霍府或许觉得自己已经够低调了,但总是不能避免炫富心理。霍府富可敌国的言语早在这之前就已传开,长此以往,是会引起皇家的忌惮的。
最重要的一点是,这肉文原本的剧情应该是霍漪澜被那不知名皇子给XXOO之后,虽然后面还有一大帮的男人参与了,但是那皇子终究是她第一个男人,所以霍府不得不将她嫁给了那皇子。那皇子知道她的事情,答应娶她,表面上保住她的名声,但是条件是霍府助他夺取皇位。
那时文里的霍崇光没有如今表现得这般明智,而是答应了那个丧心病狂的皇子,最终却招致祸患,使得霍家遭受了灭顶之灾。

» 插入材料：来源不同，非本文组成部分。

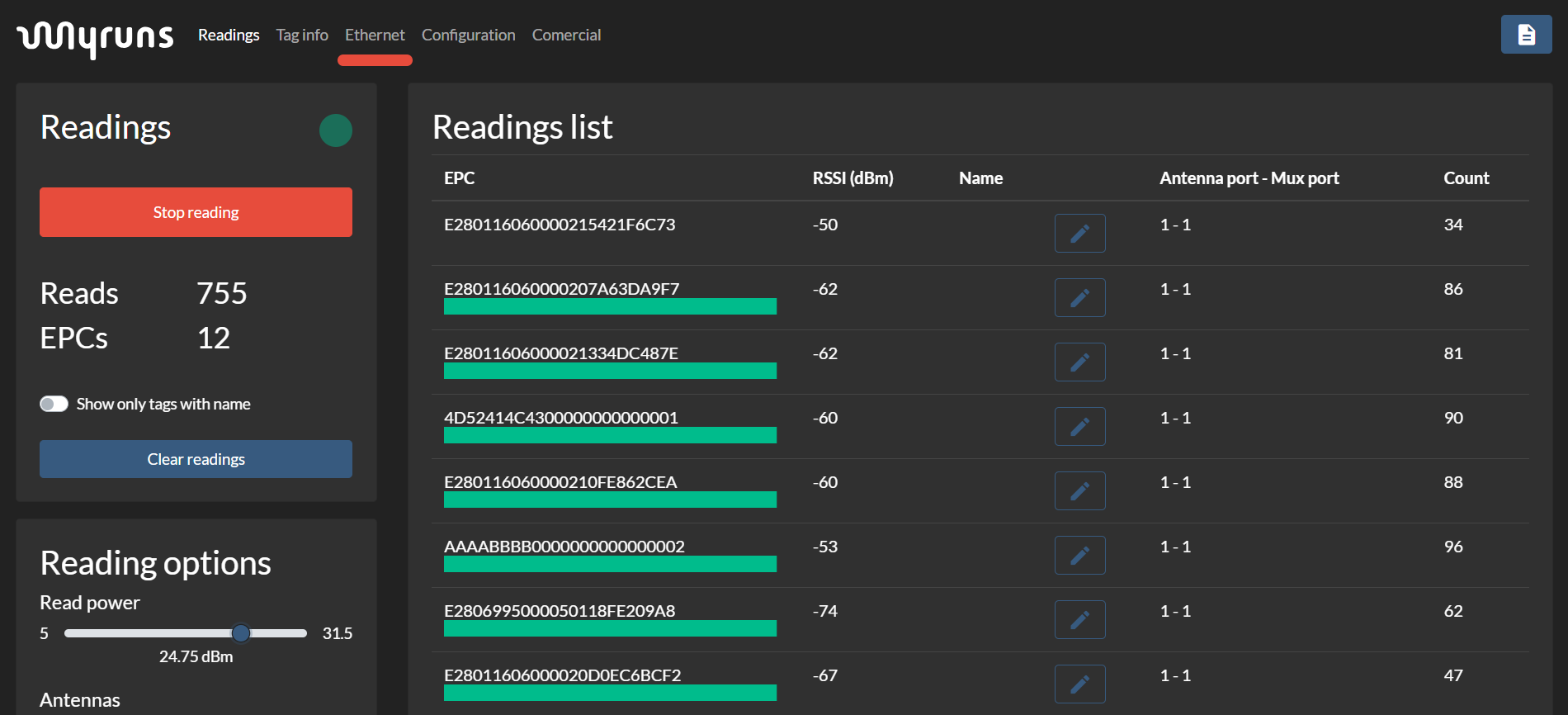Click the Clear readings button
This screenshot has height=715, width=1568.
tap(196, 459)
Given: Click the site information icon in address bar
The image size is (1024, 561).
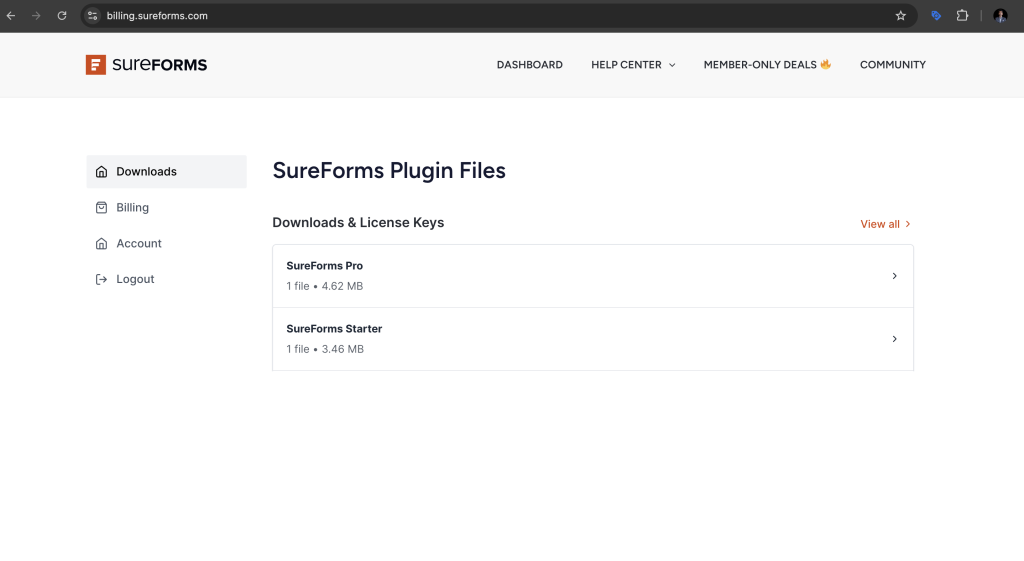Looking at the screenshot, I should click(x=92, y=16).

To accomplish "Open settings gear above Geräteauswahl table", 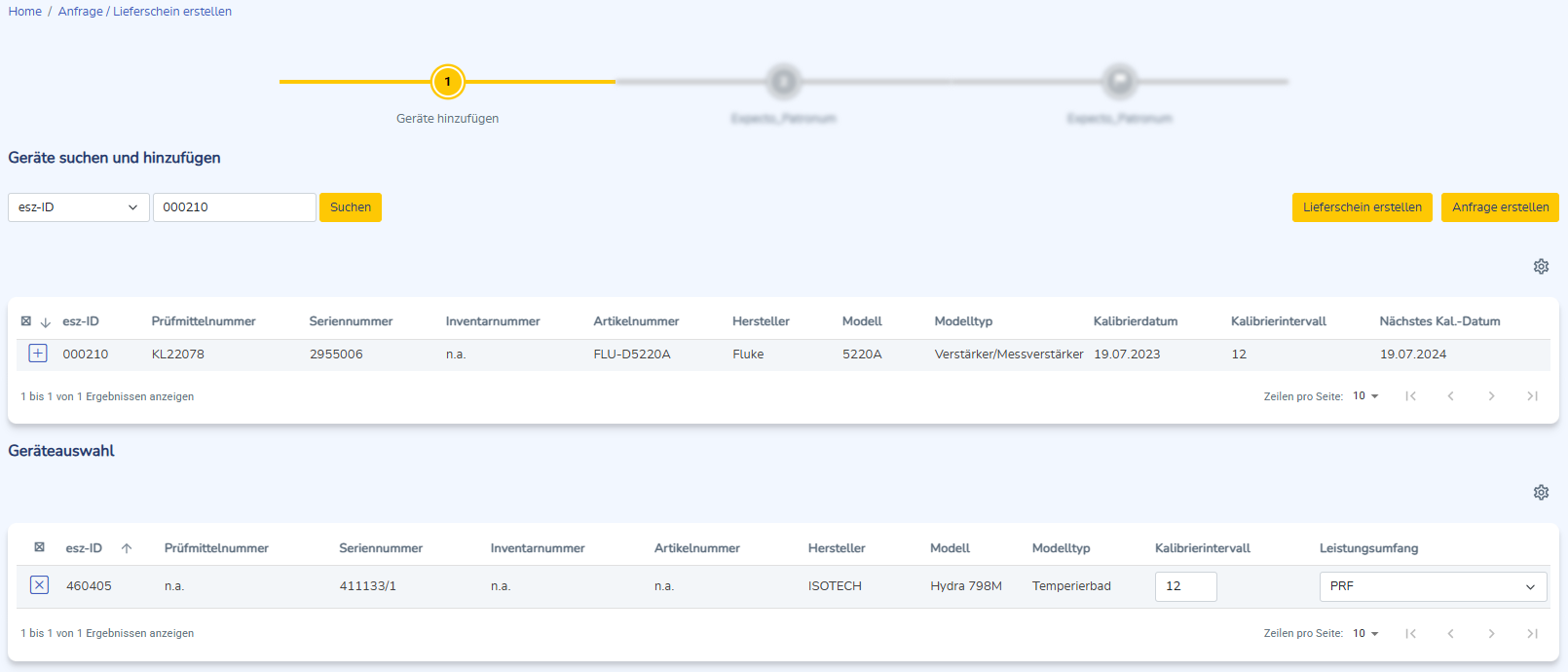I will (x=1541, y=493).
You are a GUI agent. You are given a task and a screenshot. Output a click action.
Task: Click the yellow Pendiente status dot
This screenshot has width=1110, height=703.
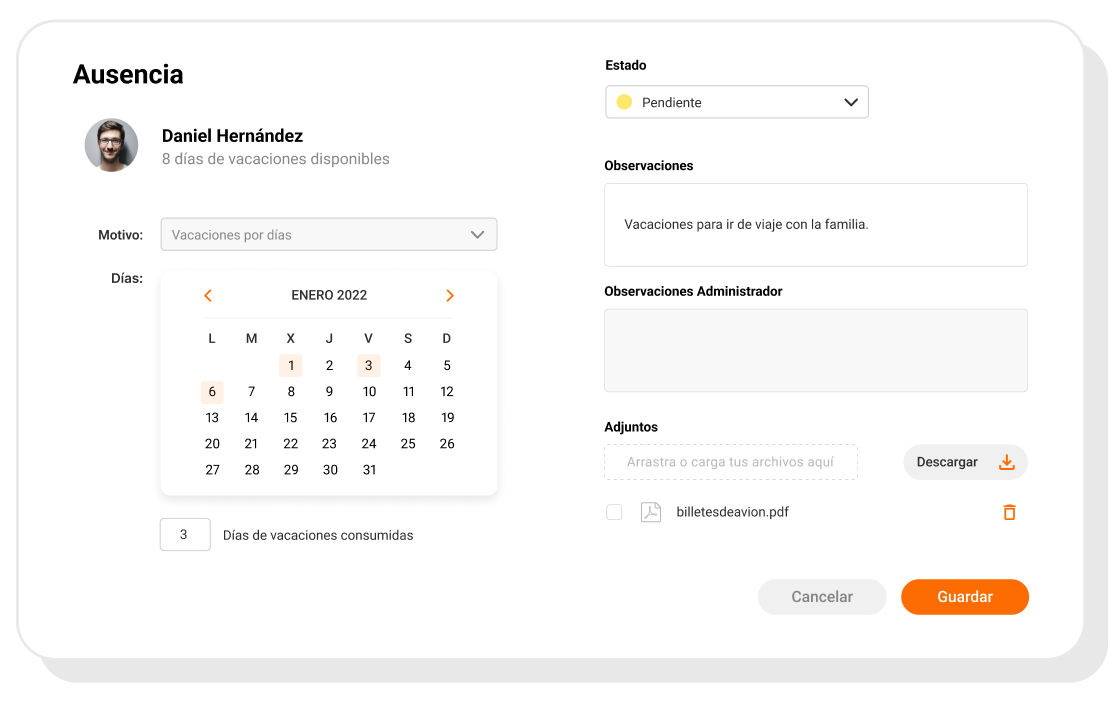tap(625, 102)
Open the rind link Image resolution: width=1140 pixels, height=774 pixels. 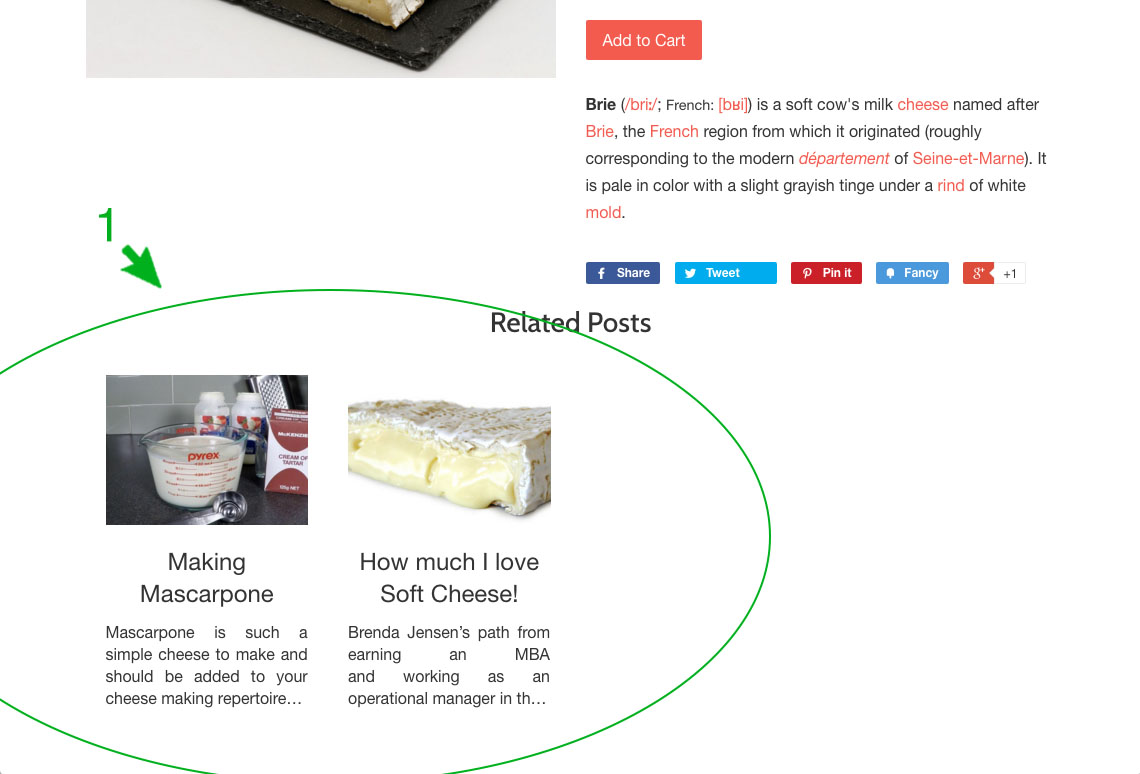[x=950, y=185]
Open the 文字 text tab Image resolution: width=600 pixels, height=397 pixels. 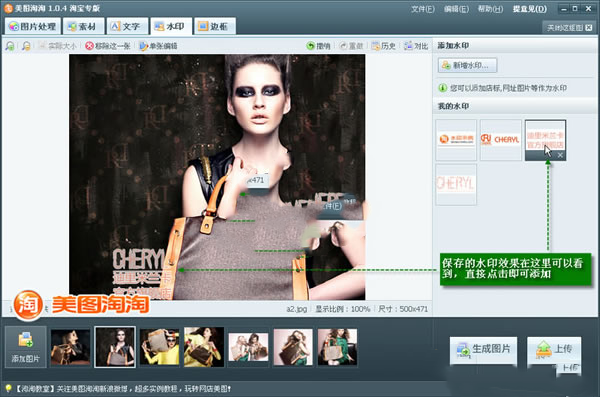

如今,剧情已然改变,但是她不知道到底改变了多少。不过有一点是明了的,就是现在她是霍漪澜,是霍府的嫡女,一荣俱荣,一损俱损。她和霍府同气连枝,休戚相关,她必须为霍府做出一些事情,尽管不知能不能避过去,但是她得努力,毕竟皇天不负有心人。
她脑子里渐渐的将事情捋顺了,胸中开阔起来,这还是拜贺公子所赐。尽管他偶尔不正经,但确实是为她好。
想到霍崇光所中之毒,她心里又开始计较起来,这下毒之人显然不是三房的,毕竟三叔没那么大能耐,也就只能吃里扒外干些见不得人的勾当。下毒之人还有待细查,但若查到了,她不相信没有办法对付他!
至于霍漪沐那恶毒女配,她也不会让她好过。她只是懒得跟人斗心斗力,却不是软脚虾。
还有裴曲言,他就爱在暗处放箭,但是她一定会把他扒出来在阳光下曝晒,别以为她霍府软弱可欺!
******
霍漪澜虽然纠结贺公子的来去难以解释,但是霍崇光身上的毒不能等,所以到了天蒙蒙亮的时候,她就去寻了霍明泽,想着还是让他出面送过去比较好。
她本以为霍明泽会问她从哪儿来的,结果霍明泽只是开了瓶塞闻了闻就转身走了。似乎他不用问也知道这药瓶的来处,反倒闹得霍漪澜自己心中有鬼似的。
霍漪澜就捏着手绢跟在霍明泽身后,亦步亦趋。
清欢见她一副小女儿娇羞样,摸了摸脑门:“小姐,你昨夜是私会情郎了么?还是做了春梦?”
“清欢!”霍漪澜被她没大没小的揶揄了一句,可也没法对她怎么样,一跺脚走得更快。